There must be more to consider, in this important decision. So, I started by looking at Herman Cain’s 999 tax reform plan. See more at his website, with the key bullets in the insert below.
Bear in mind that I’m a former Deputy Assistant Secretary of the U.S. Treasury (1985-87), so I worked hard on President Reagan’s successful “Tax Reform Act of 1986” to lower the rates and broaden the base. Since 1986, however, Congress has managed to reintroduce plenty of new deductions and tax breaks, while raising the rate. Maybe it’s time to do something again!
Cain’s proposal has a lot of similarities to the 1986 reform, if perhaps more extreme. It is meant to be revenue neutral, raising the same total tax. It would eliminate virtually ALL deductions, like mortgage interest paid, and it would cut rates drastically. It would eliminate the income tax as we know it, and introduce a national sales tax (or value added tax). What about the accuracy of Cain’s claims below? By reducing rates drastically, this proposal probably WOULD reduce the distorting effects of taxation by reducing the interference of taxes in the productive activities of workers and business – what economists call “deadweight loss”. For similar reasons, it probably would provide greater incentive for work and investment, and therefore probably provide some stimulus to growth. That’s all for the good.
However, ANY tax reform plan of ANY politician EVER, no matter what motivation, will always have two effects to watch out for. First, any tax reform will always raise taxes on some taxpayers and reduce taxes for others. It will have distributional effects worth analyzing. Second, it will therefore create disruptions and reallocations. Activities to pay additional tax may shrink – laying off workers who may remain unemployed for some time until they can re-train and find work in other activities that now face lower tax rates and hope to expand. That is, for only one example, the Cain plan might hurt homeowners and homeownership by eliminating the mortgage interest deduction. With such pervasive changes, however, the disruptions will be widespread and costly in themselves.
Finally, for now, note the point about distributional effects. Nothing in any of Cain’s bullets says anything whatever about distributional effects. I’m afraid this point is the Achilles heel of Cain’s 999 plan. According to the non-partisan Tax Policy Center, Cain’s plan will greatly reduce taxes of those with the highest incomes and raise total taxes on those with low incomes. It is ‘regressive’. And you don’t even need to read the TPC analysis to know this is true. Cain’s plan cuts the top personal rate from 35% to 9%. There is no amount of tax-base broadening for those high income taxpayers that can get back the same tax revenue from them. And currently those with the least income pay no Federal tax at all. Under Cain’s plan, everybody will pay the 9% sales tax, on everything they buy. Moreover, if those low-income individuals are working, they will probably bear some additional burden of the 9% business tax that applies to all profits AND wages paid: it applies to all sales revenue minus purchases and capital investment, not subtracting wages paid to workers.

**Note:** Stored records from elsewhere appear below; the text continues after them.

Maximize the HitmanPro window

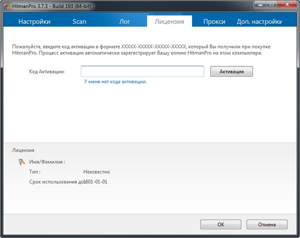click(x=272, y=4)
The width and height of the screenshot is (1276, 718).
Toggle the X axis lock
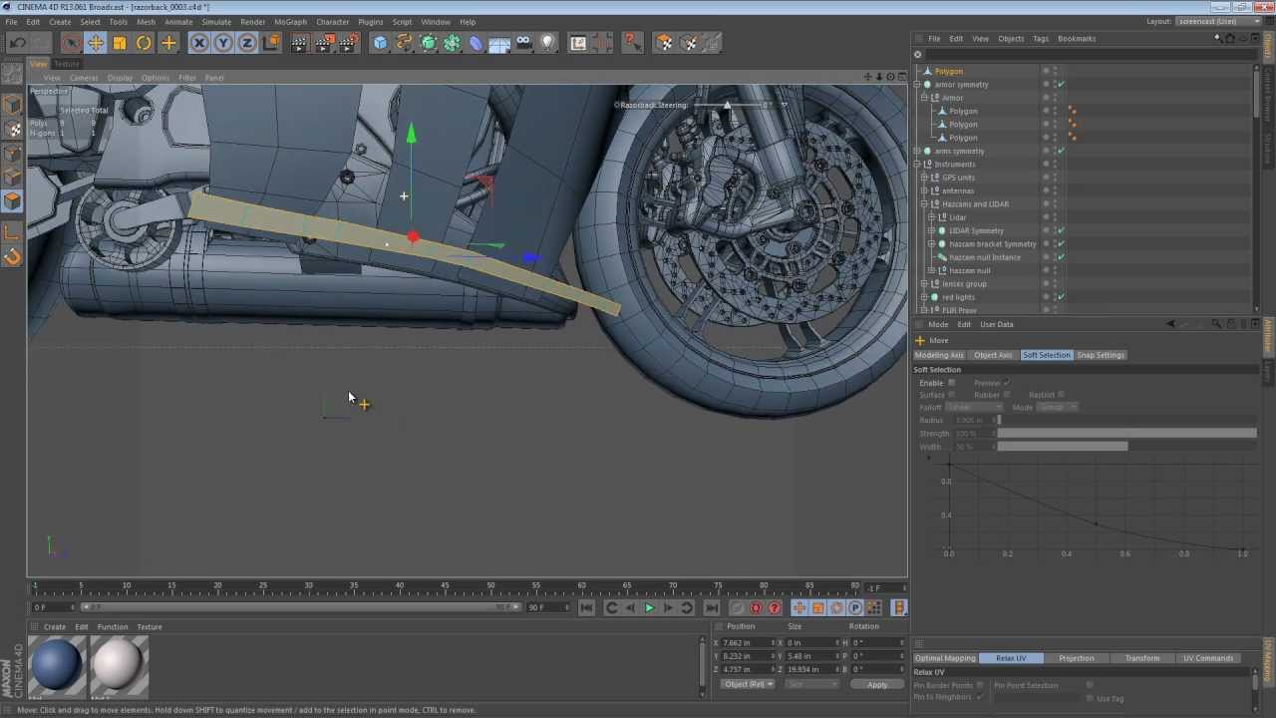pos(199,43)
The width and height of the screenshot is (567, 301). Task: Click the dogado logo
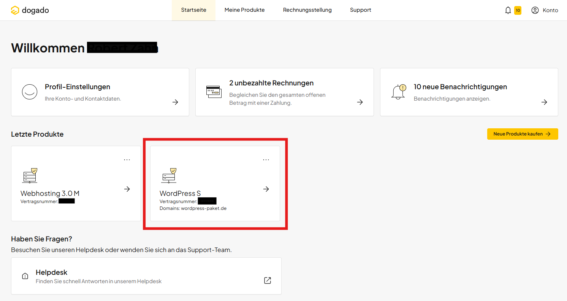[x=30, y=10]
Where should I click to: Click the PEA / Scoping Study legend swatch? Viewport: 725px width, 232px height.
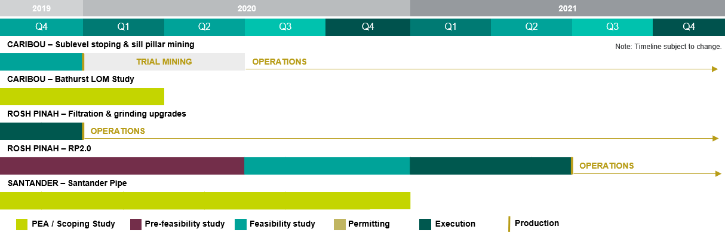21,224
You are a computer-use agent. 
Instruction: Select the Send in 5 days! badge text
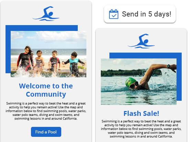coord(147,14)
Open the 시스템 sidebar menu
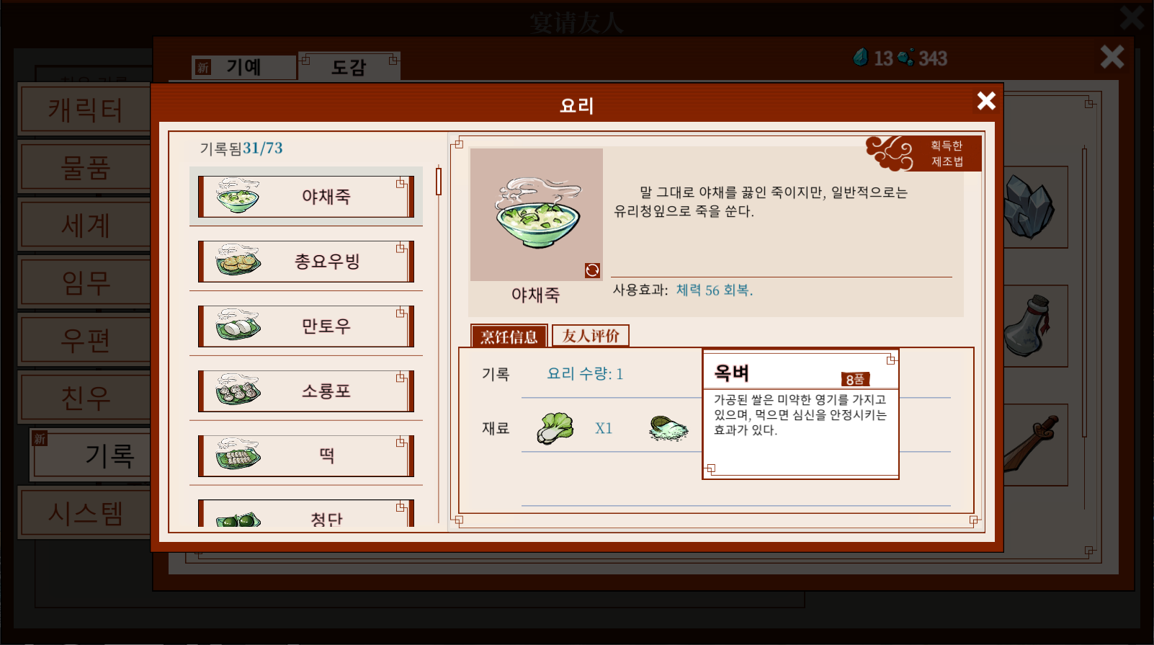 point(85,513)
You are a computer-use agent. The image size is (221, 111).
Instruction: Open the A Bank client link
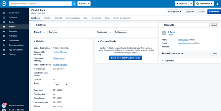[171, 32]
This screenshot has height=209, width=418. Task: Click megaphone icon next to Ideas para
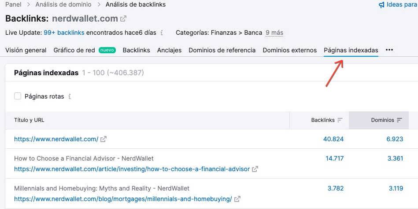point(382,5)
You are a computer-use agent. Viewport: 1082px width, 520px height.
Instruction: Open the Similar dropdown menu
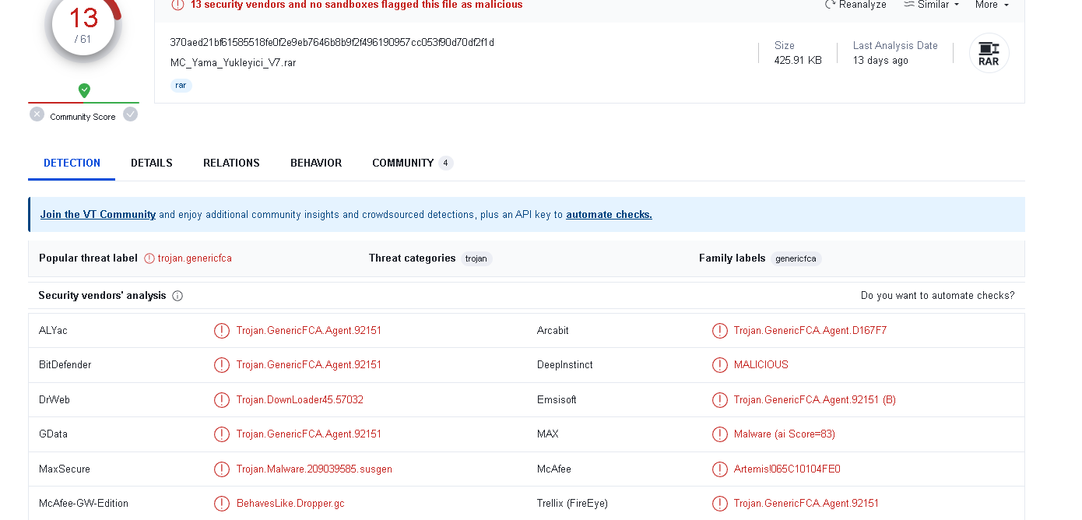click(932, 5)
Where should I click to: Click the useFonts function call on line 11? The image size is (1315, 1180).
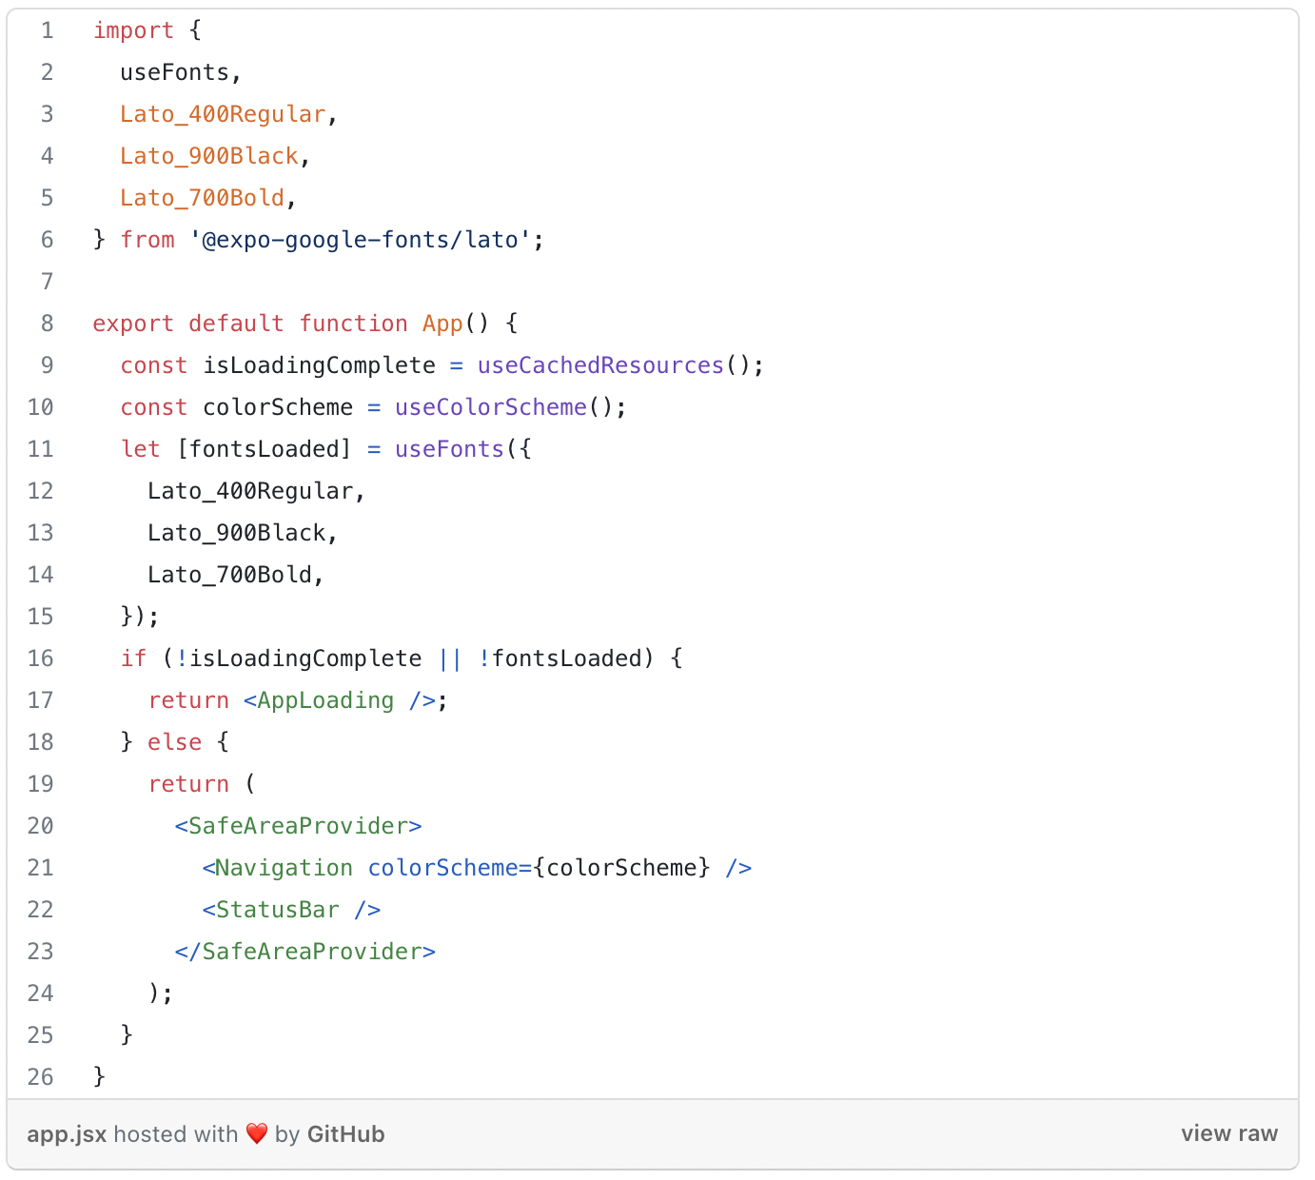pos(448,448)
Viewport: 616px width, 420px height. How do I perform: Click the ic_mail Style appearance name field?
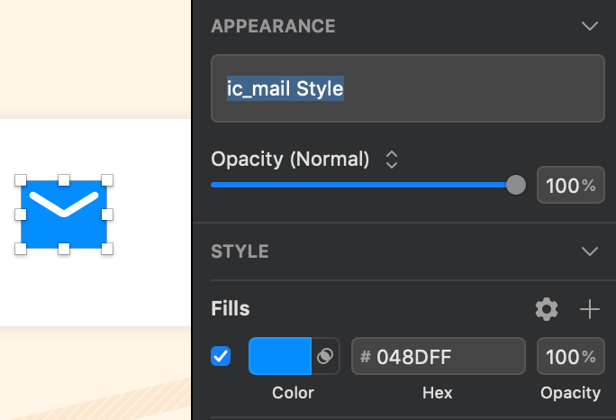407,88
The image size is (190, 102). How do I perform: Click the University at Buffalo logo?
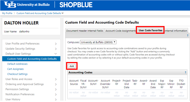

I’d personally favor another revenue-neutral reform like the TRA of 1986, one that lowers the rates and broadens the base. Such a reform would undoubtedly cause some disruptions and adjustments costs. And it would help some while hurting others. But perhaps it could be designed in a way that also tries to be distributionally neutral, not adding tax burdens on those least fortunate while cutting taxes on those already doing well.